Class Interfaces

Whilst porting some C# code, I’ve had to try to get my head around Xojo’s implementation of class interfaces.

In C#, it would seem that an interface can declare both methods and properties. Can Xojo’s interfaces only declare methods, not properties?

Is it possible to declare an interface (lets call it ‘IBox’) and have some class have a property of type ‘IBox’?

Essentially what I’m trying to duplicate is that there is an interface in the C# code that a class can adhere to that says that that class is a box. The only thing that classes implementing this interface need to have is a property called ‘bb’ that represents a bounding box.

I have a class called ‘Node’ that has a property ‘obj’ that can be any class but that class must adhere to the IBox interface.
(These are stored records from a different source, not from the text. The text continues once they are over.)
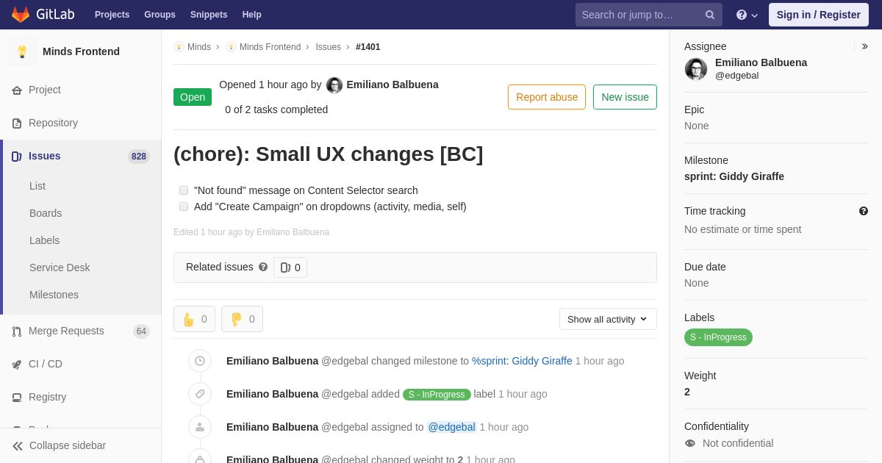Viewport: 882px width, 463px height.
Task: Open the Groups menu in the navbar
Action: tap(159, 15)
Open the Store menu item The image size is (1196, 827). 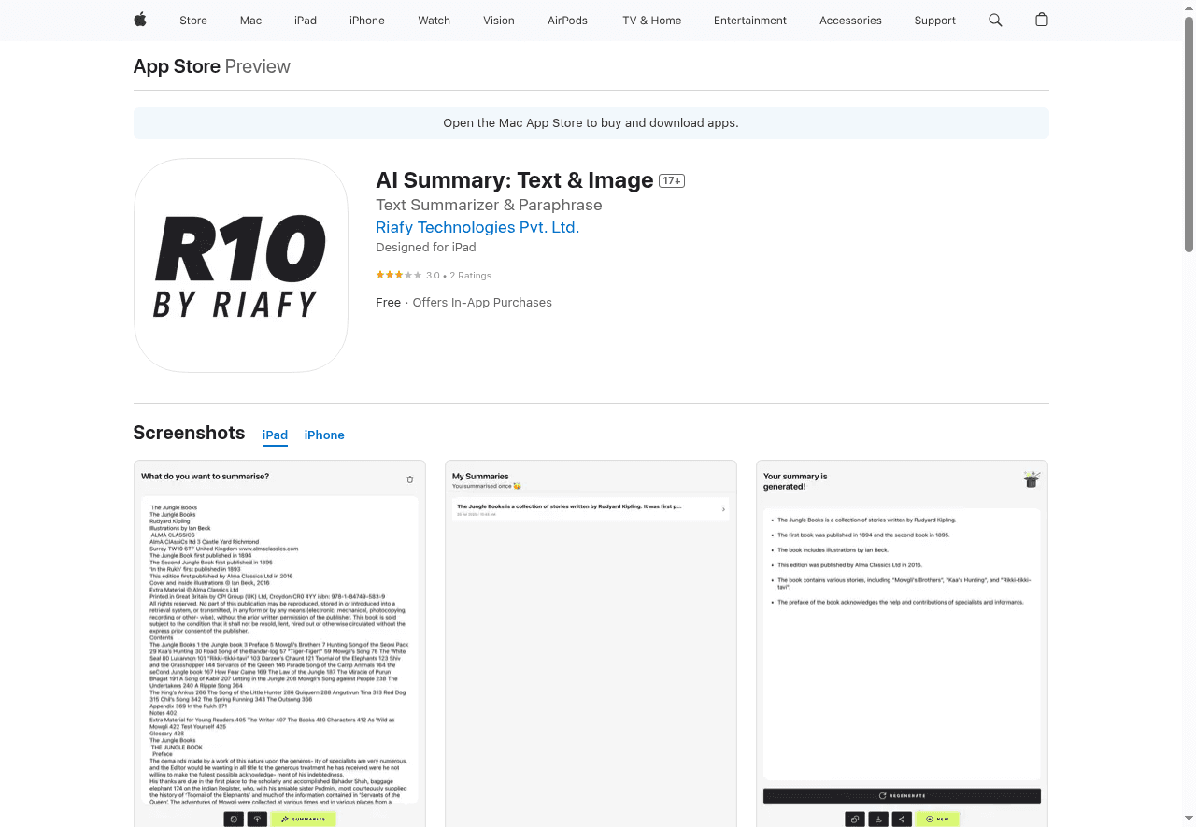[193, 21]
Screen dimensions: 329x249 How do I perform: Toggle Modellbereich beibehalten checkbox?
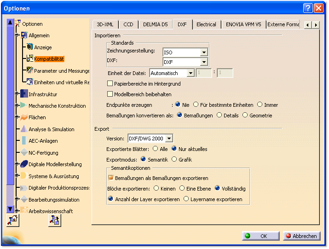click(x=110, y=94)
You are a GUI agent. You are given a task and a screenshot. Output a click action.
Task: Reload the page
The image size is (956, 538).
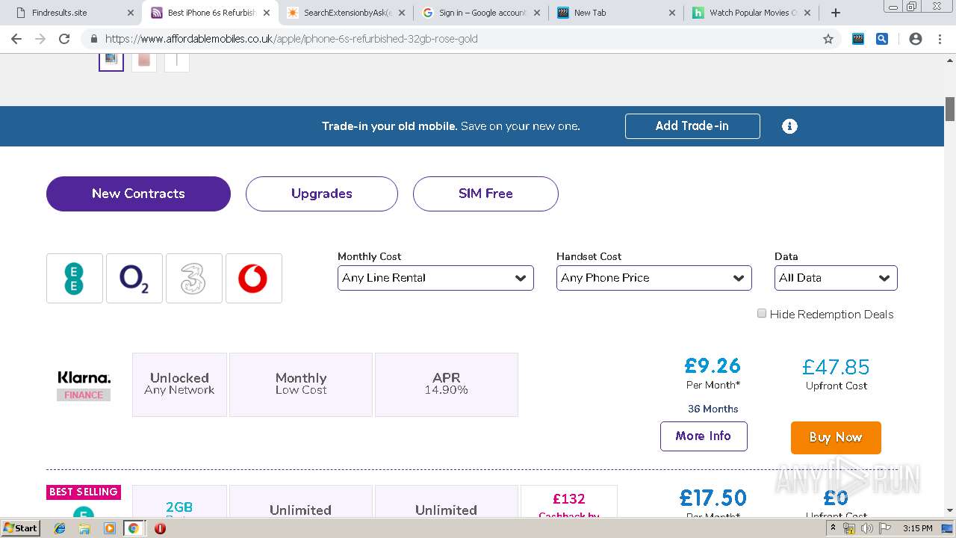pos(64,39)
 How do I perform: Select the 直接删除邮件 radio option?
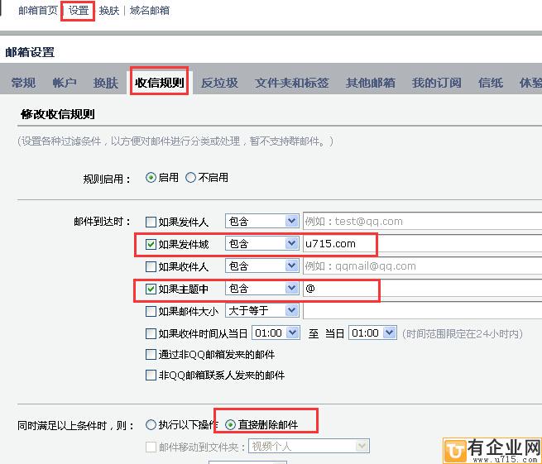tap(230, 425)
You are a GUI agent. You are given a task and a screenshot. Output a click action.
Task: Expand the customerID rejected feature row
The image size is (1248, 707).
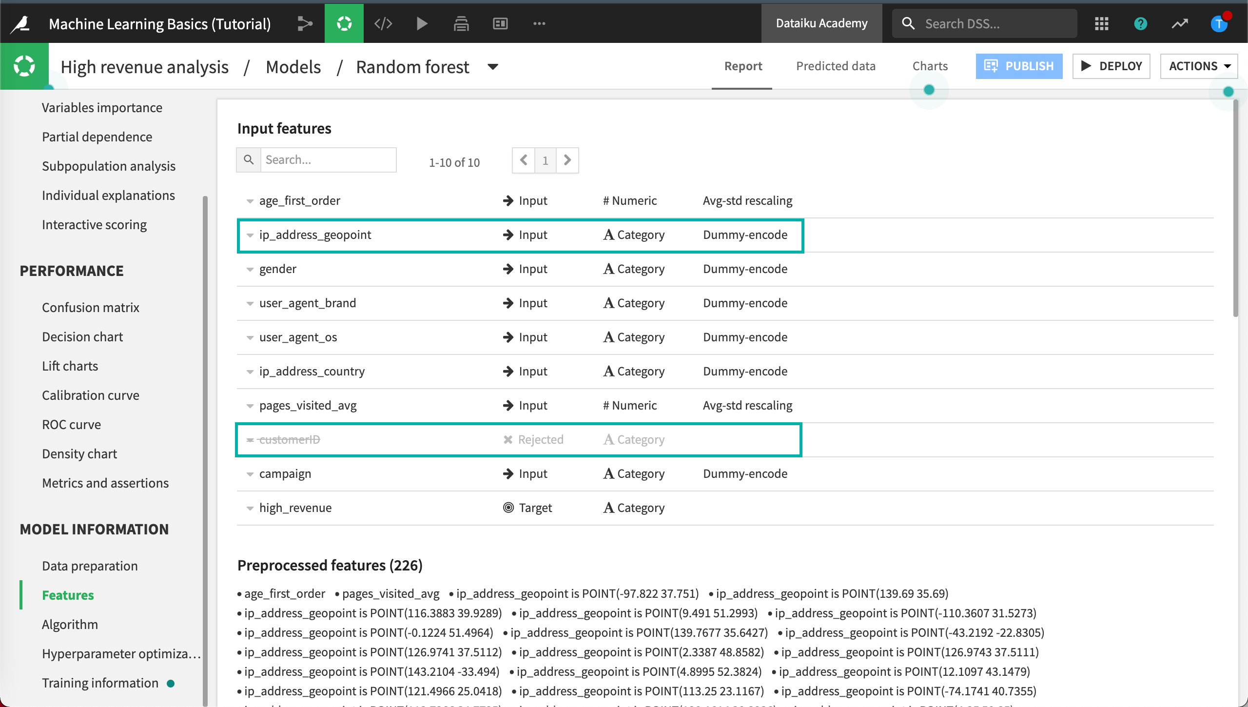point(250,439)
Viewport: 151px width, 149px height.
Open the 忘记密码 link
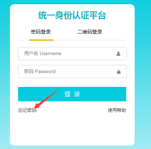27,110
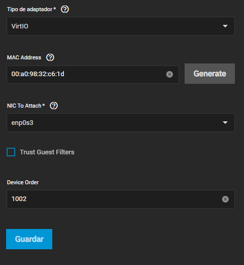Image resolution: width=244 pixels, height=265 pixels.
Task: Save changes with the Guardar button
Action: click(x=29, y=239)
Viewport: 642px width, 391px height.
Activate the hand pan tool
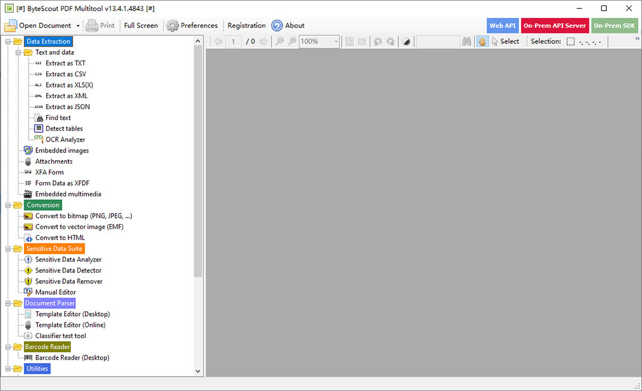point(482,42)
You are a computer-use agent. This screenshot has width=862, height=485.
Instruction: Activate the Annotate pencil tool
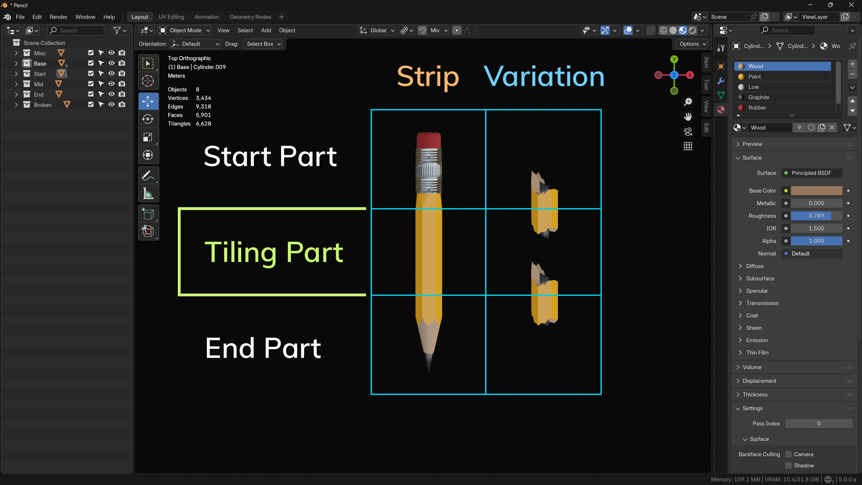pyautogui.click(x=148, y=176)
I’m sure this is doable with some combination of the Auto type and interfaces but this is a murky pat of Xojo that I’ve yet to dabble in. Can anyone help?
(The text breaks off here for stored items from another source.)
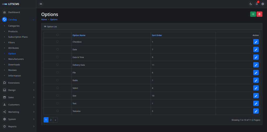
Task: Go to page 2 of pagination
Action: pos(51,120)
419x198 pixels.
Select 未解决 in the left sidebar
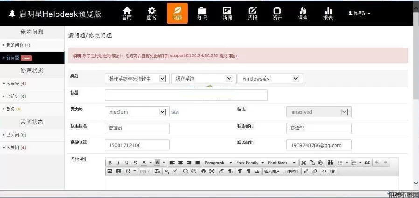coord(13,83)
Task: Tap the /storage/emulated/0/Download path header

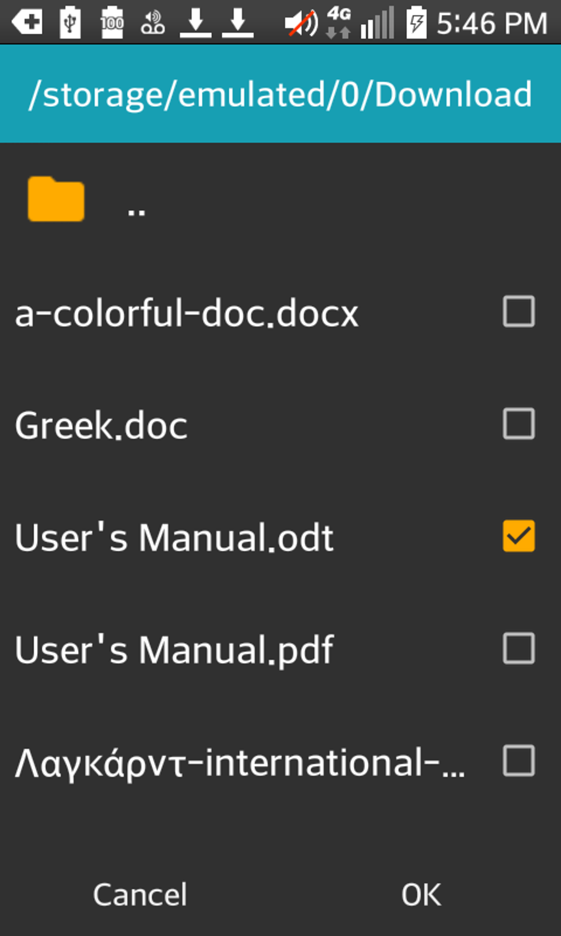Action: pyautogui.click(x=281, y=94)
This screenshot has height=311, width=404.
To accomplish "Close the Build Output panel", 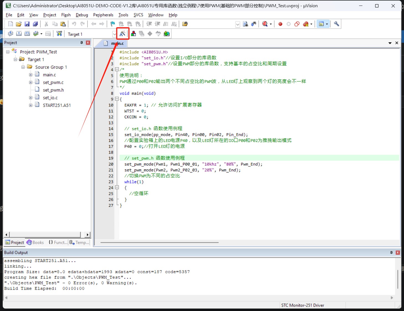I will click(x=398, y=252).
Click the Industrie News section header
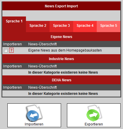This screenshot has height=129, width=123. pyautogui.click(x=61, y=59)
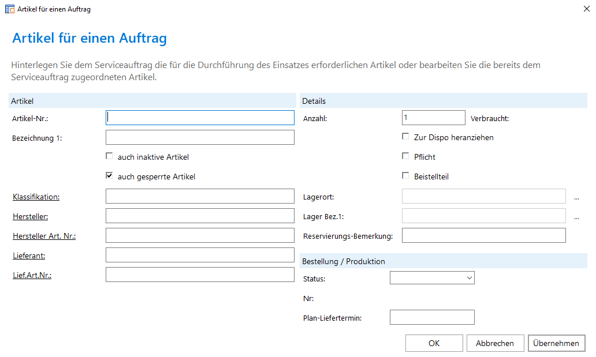Open Lager Bez.1 lookup via the ellipsis button

pyautogui.click(x=576, y=217)
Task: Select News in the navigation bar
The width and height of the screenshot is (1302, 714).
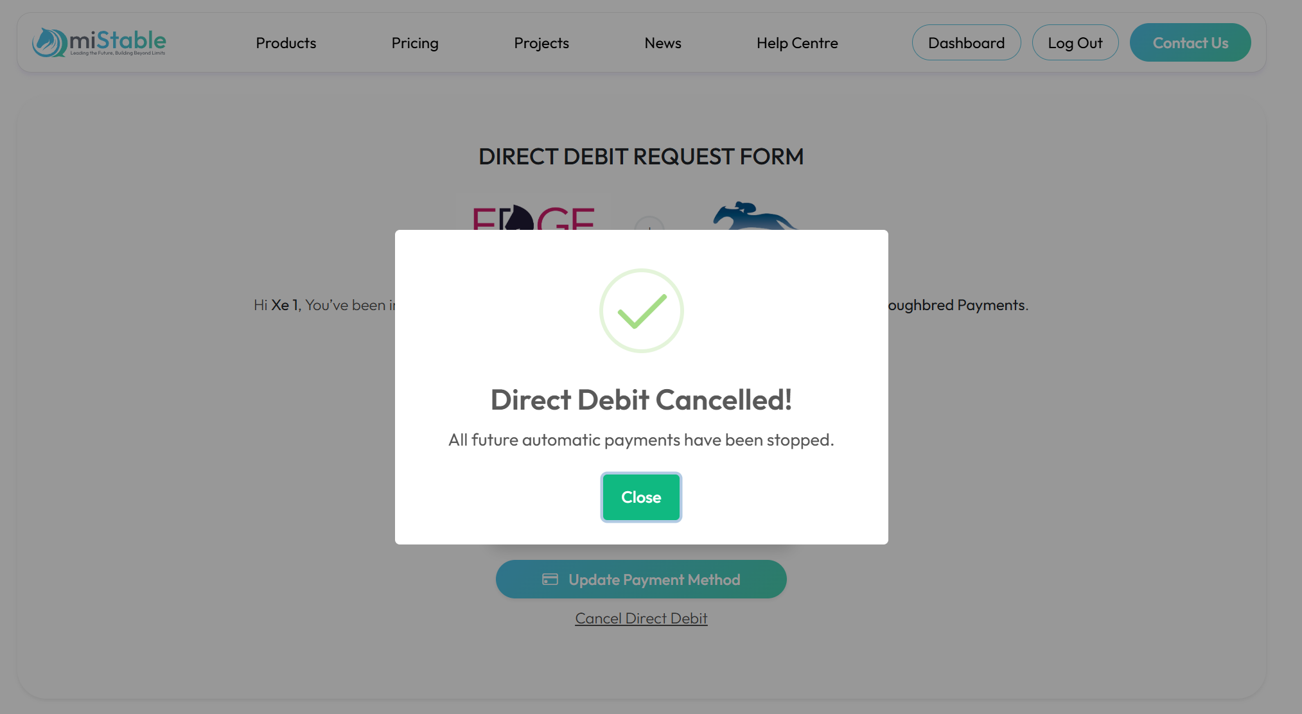Action: click(663, 43)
method pairs (get / set) can be defined in the interface & behave like properties

Could you please point us to an example?

It’s sounds more involved than it really is. Just add 2 methods with the same name. One takes a parameter (the setter), the other returns a value (the getter). The result acts a lot like a property.

For the setter look up the Assigns keyword in the docs.

Cool thanks

The problem is more that Xojo doesn’t have good helper features to do this and not that it can’t be done. It’s just cumbersome. Also in C# properties autogenerate their backend field to store their value and you don’t need to actually implement the getter/setter. In Xojo you will manually have to create this property and hook it up on every class that implements the interface. If you have a default implementation you can copy and paste the getter/setter methods and the backend property but this definitely becomes a hassle.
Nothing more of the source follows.